🤖 AI Summary
Estimating the average treatment effect (ATE) under differential privacy from privacy-sensitive observational data—e.g., healthcare or economic records—faces challenges including strong modeling assumptions, privacy cost scaling with estimator complexity, and limited methodological flexibility. This paper proposes the first general framework that decouples nuisance parameter estimation from privacy protection via folded-splitting and ensemble prediction perturbation. Without assuming a specific data-generating mechanism or parametric model form, it delivers unified differential privacy guarantees for diverse ATE estimators—including G-formula, inverse probability weighting (IPW), and augmented IPW (AIPW). The framework further extends to differentially private meta-analysis of ATEs across multiple private data sources. We establish rigorous differential privacy and statistical efficiency guarantees.

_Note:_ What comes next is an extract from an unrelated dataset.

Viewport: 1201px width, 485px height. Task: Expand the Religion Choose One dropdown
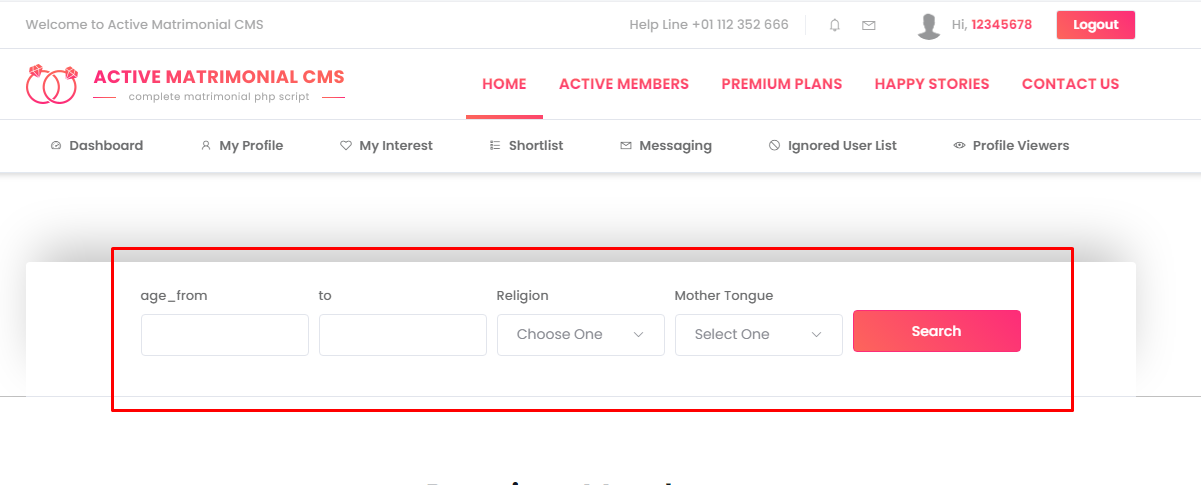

Empirical evaluation demonstrates that, under realistic privacy budgets, our method achieves ATE estimation accuracy close to non-private baselines while enabling robust cross-source result integration.
📝 Abstract
Estimating causal effects from observational data is essential in fields such as medicine, economics and social sciences, where privacy concerns are paramount. We propose a general, model-agnostic framework for differentially private estimation of average treatment effects (ATE) that avoids strong structural assumptions on the data-generating process or the models used to estimate propensity scores and conditional outcomes. In contrast to prior work, which enforces differential privacy by directly privatizing these nuisance components and results in a privacy cost that scales with model complexity, our approach decouples nuisance estimation from privacy protection. This separation allows the use of flexible, state-of-the-art black-box models, while differential privacy is achieved by perturbing only predictions and aggregation steps within a fold-splitting scheme with ensemble techniques. We instantiate the framework for three classical estimators -- the G-formula, inverse propensity weighting (IPW), and augmented IPW (AIPW) -- and provide formal utility and privacy guarantees. Empirical results show that our methods maintain competitive performance under realistic privacy budgets. We further extend our framework to support meta-analysis of multiple private ATE estimates. Our results bridge a critical gap between causal inference and privacy-preserving data analysis.